Closing Comment: As a follower of Endurance News Weekly, you've no doubt noticed that, of late, we've been writing more frequently about diet and other topics related to overall health. In fact, since late October 2022, only 2 of the last 12 articles were about supplementation and fueling. Oh, we’ll keep writing about both of those, no question about it. However, while proper fueling and prudent supplementation are unquestionably important, we firmly believe that both take a back seat to first making sure we do whatever we can to maintain optimal health. This position is eloquently stated by one of Hammer's long-time friends and contributors to many of our knowledge resources: “You must be a healthy person first, an athlete second, and an endurance athlete third.”

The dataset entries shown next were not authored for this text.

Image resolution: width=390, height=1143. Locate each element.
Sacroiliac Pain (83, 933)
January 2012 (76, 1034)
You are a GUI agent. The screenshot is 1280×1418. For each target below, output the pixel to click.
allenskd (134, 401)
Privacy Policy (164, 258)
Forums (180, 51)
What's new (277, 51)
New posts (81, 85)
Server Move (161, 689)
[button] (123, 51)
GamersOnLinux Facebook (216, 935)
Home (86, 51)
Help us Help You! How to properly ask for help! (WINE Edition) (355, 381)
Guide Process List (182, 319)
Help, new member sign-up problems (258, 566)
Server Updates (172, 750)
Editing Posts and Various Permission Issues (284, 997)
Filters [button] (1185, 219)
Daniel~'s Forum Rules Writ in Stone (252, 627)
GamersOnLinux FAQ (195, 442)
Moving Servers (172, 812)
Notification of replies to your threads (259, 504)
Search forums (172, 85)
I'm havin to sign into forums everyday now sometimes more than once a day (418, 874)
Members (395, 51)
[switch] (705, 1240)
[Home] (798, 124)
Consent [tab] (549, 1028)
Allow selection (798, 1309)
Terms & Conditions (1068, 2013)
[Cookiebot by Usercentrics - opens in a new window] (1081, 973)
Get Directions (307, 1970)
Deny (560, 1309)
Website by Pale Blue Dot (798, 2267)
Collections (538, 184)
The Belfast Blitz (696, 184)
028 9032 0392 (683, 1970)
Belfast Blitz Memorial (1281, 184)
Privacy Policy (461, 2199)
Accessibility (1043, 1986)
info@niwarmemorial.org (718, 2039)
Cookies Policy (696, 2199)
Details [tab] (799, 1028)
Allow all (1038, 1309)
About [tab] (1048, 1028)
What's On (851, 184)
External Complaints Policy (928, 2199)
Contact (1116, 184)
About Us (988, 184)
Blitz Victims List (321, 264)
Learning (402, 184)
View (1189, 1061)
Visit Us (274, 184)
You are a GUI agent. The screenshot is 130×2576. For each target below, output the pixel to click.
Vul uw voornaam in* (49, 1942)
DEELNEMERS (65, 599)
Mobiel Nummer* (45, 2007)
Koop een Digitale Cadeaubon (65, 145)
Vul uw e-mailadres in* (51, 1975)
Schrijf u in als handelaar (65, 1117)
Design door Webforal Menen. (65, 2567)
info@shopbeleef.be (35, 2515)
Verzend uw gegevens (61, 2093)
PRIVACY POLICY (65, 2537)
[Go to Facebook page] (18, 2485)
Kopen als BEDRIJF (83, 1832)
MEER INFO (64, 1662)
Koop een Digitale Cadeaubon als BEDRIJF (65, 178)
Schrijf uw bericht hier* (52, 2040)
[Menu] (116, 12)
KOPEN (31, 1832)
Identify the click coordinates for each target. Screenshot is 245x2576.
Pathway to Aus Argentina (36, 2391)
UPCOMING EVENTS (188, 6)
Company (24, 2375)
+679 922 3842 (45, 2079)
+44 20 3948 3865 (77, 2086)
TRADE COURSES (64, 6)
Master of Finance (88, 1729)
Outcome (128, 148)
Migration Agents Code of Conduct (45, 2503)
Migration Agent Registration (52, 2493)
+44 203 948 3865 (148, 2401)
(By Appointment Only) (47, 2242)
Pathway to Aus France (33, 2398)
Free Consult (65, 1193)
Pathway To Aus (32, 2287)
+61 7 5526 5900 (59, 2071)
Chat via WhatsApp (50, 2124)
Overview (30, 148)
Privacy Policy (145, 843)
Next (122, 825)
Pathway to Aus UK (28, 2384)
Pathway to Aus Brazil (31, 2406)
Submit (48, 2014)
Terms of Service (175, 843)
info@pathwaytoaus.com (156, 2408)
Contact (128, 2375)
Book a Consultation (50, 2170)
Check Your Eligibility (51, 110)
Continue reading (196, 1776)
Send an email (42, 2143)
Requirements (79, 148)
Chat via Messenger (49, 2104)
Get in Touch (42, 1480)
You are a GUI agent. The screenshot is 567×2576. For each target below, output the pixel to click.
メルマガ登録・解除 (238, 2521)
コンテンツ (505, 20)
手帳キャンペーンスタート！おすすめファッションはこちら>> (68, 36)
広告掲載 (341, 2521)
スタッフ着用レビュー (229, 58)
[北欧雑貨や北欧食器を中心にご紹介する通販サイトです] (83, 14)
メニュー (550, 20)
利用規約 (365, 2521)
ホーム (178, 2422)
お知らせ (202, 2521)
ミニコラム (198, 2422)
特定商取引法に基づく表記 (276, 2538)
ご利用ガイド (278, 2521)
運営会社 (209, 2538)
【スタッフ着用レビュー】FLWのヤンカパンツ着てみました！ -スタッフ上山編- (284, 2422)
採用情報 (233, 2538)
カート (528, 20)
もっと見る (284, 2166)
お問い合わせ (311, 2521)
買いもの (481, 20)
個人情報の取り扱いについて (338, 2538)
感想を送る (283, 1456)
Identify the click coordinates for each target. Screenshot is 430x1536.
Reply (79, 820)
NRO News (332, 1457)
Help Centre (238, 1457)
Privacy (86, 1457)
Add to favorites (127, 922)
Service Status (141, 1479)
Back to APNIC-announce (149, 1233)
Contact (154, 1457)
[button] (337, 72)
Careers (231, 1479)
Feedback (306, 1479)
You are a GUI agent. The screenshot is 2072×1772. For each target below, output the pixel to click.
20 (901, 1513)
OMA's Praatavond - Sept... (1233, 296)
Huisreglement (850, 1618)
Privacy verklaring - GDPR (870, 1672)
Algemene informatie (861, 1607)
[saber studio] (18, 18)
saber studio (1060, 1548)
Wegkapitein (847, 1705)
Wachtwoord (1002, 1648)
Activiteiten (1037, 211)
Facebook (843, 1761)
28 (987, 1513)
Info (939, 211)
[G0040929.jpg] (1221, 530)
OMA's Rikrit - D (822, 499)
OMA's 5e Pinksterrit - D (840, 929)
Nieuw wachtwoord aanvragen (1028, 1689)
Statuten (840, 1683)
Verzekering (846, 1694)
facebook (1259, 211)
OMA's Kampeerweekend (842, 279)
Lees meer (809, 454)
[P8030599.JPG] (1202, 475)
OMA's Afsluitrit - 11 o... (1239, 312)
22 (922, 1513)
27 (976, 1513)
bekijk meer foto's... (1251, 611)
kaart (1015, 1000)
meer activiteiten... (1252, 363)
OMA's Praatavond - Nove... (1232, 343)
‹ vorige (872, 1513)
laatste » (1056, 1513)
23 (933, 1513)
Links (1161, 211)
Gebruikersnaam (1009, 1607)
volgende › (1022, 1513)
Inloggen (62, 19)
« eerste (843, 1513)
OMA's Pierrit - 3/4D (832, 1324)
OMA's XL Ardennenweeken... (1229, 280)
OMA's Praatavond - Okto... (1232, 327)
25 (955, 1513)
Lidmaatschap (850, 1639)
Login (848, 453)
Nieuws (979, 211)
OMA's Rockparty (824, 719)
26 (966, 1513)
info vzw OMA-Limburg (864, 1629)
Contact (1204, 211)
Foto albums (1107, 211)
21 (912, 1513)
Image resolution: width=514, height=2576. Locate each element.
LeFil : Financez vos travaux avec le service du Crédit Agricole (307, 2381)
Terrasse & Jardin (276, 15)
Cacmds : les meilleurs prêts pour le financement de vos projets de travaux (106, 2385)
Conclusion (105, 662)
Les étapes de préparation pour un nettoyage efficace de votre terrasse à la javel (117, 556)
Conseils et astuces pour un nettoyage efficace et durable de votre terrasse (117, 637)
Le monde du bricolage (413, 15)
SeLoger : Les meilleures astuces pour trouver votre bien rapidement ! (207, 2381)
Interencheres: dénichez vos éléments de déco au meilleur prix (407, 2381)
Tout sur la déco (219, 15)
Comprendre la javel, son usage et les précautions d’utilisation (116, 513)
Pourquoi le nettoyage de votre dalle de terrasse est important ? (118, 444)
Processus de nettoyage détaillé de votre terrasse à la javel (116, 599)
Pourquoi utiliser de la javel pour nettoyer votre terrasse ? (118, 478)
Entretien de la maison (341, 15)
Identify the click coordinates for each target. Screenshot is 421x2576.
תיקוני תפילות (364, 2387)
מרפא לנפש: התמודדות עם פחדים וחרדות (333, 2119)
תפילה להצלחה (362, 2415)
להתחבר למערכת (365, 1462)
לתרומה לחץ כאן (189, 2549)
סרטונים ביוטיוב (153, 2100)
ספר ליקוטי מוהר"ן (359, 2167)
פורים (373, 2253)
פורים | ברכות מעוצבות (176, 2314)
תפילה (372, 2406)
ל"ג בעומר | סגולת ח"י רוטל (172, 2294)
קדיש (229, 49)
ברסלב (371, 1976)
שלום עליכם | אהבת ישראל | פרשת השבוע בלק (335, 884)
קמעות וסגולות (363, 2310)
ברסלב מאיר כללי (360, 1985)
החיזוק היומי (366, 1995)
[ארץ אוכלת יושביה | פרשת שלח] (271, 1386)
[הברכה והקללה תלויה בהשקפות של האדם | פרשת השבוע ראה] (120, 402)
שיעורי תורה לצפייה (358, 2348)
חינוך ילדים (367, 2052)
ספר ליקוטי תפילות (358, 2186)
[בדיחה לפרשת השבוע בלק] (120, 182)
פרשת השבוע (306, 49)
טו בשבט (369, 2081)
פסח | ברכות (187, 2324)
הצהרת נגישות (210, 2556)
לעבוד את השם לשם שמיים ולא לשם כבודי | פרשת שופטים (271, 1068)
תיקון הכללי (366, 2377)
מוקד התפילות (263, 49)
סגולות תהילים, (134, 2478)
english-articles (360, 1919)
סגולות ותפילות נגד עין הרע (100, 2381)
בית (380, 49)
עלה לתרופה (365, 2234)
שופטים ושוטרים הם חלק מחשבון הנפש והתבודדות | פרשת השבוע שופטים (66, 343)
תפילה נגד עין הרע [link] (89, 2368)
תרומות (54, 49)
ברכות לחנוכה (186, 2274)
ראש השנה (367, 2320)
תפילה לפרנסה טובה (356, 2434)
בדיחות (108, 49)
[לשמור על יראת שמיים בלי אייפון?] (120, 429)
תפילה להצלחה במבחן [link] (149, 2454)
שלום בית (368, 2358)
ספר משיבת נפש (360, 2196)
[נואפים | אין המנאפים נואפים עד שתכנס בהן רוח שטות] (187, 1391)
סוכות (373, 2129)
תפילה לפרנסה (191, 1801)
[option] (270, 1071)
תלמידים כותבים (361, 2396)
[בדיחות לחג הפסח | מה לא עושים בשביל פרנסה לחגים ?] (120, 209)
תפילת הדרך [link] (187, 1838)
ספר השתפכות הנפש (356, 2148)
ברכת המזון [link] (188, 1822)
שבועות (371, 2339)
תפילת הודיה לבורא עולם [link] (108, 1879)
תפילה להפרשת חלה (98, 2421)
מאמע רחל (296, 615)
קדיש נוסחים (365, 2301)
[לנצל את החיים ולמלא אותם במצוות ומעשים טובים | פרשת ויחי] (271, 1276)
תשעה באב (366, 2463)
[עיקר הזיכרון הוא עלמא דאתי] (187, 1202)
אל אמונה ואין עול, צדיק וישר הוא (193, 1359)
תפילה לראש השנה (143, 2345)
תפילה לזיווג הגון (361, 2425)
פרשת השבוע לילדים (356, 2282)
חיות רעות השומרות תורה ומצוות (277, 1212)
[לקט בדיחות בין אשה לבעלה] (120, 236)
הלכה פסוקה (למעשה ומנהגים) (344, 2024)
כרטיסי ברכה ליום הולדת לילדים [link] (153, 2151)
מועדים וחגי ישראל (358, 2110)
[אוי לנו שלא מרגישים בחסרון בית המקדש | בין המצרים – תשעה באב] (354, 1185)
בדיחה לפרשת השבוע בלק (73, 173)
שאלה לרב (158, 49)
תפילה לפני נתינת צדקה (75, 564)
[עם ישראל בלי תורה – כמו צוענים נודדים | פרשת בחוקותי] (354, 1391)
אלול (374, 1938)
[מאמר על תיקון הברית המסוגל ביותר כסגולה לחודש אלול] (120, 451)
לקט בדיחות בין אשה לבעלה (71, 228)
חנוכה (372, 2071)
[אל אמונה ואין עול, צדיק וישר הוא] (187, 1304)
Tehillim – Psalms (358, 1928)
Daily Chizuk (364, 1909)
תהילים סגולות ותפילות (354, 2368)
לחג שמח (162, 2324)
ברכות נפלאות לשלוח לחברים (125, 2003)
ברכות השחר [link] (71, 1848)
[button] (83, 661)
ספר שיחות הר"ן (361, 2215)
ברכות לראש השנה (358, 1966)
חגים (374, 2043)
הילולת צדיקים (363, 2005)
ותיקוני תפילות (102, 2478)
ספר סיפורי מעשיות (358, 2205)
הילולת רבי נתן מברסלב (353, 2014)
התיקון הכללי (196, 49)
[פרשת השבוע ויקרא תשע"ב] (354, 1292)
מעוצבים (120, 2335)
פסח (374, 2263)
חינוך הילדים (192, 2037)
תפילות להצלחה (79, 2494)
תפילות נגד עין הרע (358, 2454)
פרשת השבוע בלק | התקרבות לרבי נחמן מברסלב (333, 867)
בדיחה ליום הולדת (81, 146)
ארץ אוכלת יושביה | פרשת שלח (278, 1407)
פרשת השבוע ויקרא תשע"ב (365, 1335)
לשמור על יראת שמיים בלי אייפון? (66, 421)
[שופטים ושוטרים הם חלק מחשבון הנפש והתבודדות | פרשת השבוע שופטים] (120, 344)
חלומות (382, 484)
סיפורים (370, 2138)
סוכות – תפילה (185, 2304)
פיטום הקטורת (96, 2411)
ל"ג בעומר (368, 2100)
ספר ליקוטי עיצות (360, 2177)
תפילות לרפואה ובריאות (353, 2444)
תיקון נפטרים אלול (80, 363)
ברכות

We found the article very informative and thought provoking. The reference to nano nutrients especially caught my attention. I recently watched a presentation about a product line of nano nutrients that are ingested as a spray and supposedly mostly absorbed in the mouth. The concept resonated with me as I always been suspicious of how much is absorbed from pills. I would like to know what Hammer has to say or offer in this area of nano nutrients.
Hammer Nutrition replied:
Hello Walter, Thank you for your comment and question regarding non nutrients. Oral or sublingual (literally under the tongue) absorption definitely offers greater % vs. ingested nutrients, and usually much faster as they go directly into the blood stream. That being said, relatively little actual content can be absorbed this way, micrograms, not milligrams. That’s why the application is for nano or micro nutrients. For this reason vitamins, minerals and nutrients like CoQ10, where you want to take many or hundreds of milligrams per day, oral/sublingual is not possible, which in turn limits it’s appeal to us. BDF
Thank you for this article – long time Hammer person here. What about the effects of titanium dioxide in sunscreen? For those of us who use physical sun blockers…..should we stick with it or go back to zinc dioxide or? Many thanks as always for properly sourced articles and the information you share. KJ
Hammer Answer –
Hi Katherine, Thank you for your comment, support and great question. Whether it goes in your body or on it, chemicals like this are to avoided if possible. That being said, sunscreen and sun exposure are a big challenge for most endurance athletes. We searched for years for a “clean” sunscreen and even found one out of Australia, but it ended up functionally impossible to use. It needed to be applied 60-90 minutes before exposure, did not absorb, leaving skin surface oily and was not even partly sweat or water proof. We’re still searching. In the mean time, I try address it as follows – avoiding sun when not exercising, then split the time in the sun between spf 30-50 and no sunscreen at all. Not exactly scientific or ideal, but seems like a reasonable compromise. BDF
Rats. My diet is exemplary, but I checked the label on my chewing gum and-yup, titanium dioxide.
Thanks for this article. I’ve always wondered about eating something that is used in paint production! I started to use HEED because I liked the fact that it is low in sugar and has no food coloring. Keep up the good work!!